Start of Data shown

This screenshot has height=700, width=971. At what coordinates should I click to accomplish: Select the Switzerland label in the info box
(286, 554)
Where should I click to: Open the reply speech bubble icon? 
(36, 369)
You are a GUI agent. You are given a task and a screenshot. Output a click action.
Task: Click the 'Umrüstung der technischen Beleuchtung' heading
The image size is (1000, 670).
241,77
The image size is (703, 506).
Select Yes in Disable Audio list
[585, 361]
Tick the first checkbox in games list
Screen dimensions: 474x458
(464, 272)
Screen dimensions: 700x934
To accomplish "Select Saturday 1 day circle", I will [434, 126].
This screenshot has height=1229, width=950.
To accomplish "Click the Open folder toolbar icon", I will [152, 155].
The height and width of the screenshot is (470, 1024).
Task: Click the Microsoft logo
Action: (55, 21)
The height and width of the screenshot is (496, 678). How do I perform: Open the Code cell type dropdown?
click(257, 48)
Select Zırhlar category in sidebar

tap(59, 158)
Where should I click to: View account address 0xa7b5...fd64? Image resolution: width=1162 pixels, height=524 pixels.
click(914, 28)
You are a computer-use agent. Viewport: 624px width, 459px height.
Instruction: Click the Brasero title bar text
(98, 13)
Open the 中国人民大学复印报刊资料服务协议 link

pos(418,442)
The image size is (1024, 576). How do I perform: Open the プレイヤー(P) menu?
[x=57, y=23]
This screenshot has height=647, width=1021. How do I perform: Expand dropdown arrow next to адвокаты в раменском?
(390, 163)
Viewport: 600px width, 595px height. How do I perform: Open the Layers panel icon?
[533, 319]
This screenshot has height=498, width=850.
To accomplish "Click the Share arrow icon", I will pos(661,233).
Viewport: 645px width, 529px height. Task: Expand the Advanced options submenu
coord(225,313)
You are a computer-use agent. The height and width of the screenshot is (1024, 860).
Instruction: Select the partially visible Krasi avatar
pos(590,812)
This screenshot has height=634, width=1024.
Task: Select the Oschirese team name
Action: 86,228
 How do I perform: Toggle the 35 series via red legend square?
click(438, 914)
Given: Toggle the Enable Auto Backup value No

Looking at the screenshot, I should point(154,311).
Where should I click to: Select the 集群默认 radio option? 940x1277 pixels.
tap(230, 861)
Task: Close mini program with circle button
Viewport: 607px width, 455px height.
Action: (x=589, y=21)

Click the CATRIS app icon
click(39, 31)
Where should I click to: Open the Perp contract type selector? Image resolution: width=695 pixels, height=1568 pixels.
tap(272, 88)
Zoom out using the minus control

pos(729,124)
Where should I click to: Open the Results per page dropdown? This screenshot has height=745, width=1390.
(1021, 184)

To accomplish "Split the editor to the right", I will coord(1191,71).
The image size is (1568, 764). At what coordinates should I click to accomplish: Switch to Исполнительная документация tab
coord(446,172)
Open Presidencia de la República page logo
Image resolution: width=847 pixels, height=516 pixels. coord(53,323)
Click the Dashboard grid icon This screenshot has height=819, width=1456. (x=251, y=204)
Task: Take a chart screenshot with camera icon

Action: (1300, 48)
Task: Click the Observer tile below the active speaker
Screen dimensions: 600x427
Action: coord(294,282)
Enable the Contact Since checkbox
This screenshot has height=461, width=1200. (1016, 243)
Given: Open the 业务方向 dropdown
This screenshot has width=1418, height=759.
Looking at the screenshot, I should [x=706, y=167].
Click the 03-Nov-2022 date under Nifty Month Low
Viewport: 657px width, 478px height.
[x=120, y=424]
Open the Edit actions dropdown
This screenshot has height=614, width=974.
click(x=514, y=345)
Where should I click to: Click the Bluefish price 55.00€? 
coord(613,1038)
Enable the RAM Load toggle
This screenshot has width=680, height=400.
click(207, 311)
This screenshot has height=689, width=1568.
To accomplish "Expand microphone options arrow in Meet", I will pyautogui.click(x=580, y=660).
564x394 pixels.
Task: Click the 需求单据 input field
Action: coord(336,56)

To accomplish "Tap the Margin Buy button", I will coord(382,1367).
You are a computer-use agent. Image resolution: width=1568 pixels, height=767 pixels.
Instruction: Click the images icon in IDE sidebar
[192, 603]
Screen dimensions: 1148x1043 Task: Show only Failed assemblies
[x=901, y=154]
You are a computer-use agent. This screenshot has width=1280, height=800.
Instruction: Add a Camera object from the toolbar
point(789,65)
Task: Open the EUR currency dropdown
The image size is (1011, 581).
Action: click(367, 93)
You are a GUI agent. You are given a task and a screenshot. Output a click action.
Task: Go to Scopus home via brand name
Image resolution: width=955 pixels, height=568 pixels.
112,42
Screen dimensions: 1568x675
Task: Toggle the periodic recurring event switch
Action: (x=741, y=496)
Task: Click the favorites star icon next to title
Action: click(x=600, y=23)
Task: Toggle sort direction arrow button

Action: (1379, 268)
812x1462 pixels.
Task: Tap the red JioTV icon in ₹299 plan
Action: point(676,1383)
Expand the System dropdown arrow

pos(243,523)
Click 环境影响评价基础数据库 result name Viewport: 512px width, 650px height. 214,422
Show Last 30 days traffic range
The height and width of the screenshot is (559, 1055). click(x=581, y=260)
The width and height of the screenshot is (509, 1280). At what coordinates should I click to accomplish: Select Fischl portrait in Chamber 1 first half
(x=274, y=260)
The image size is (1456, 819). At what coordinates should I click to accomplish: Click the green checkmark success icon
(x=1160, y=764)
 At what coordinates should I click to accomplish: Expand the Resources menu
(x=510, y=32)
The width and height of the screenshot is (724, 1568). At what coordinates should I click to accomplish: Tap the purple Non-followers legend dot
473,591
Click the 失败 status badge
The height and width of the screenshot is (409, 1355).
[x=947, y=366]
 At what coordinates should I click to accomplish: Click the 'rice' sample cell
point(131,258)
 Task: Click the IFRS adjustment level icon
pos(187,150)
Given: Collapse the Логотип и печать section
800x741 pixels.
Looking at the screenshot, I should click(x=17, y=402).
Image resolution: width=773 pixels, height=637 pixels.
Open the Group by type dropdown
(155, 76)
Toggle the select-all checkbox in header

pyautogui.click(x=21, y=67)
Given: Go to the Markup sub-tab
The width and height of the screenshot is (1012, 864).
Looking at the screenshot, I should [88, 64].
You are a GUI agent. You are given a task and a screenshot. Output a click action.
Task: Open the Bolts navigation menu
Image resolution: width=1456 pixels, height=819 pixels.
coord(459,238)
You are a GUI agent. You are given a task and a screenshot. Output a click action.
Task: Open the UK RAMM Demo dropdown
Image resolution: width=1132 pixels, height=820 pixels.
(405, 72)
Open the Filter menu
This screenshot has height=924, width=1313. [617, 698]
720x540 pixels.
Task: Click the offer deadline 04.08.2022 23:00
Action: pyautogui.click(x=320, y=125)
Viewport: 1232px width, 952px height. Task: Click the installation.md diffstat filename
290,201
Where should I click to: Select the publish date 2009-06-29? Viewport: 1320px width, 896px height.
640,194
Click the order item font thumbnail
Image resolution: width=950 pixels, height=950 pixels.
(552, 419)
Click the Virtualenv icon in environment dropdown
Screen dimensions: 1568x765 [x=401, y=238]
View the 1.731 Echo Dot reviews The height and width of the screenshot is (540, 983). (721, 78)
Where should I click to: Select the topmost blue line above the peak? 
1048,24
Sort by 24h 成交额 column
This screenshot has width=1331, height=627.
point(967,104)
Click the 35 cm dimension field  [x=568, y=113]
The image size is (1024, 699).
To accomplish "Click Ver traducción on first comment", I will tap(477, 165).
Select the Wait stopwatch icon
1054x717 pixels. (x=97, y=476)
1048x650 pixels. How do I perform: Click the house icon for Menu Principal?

End of Data shown

[To do]: The expected output is the run of lines from the one that includes "Click the 35" through the end of the listing above, exactly as they stand.

[Answer area]:
Click the 35 cm dimension field  [x=568, y=113]
The image size is (1024, 699).
To accomplish "Click Ver traducción on first comment", I will tap(477, 165).
Select the Wait stopwatch icon
1054x717 pixels. (x=97, y=476)
1048x650 pixels. How do I perform: Click the house icon for Menu Principal?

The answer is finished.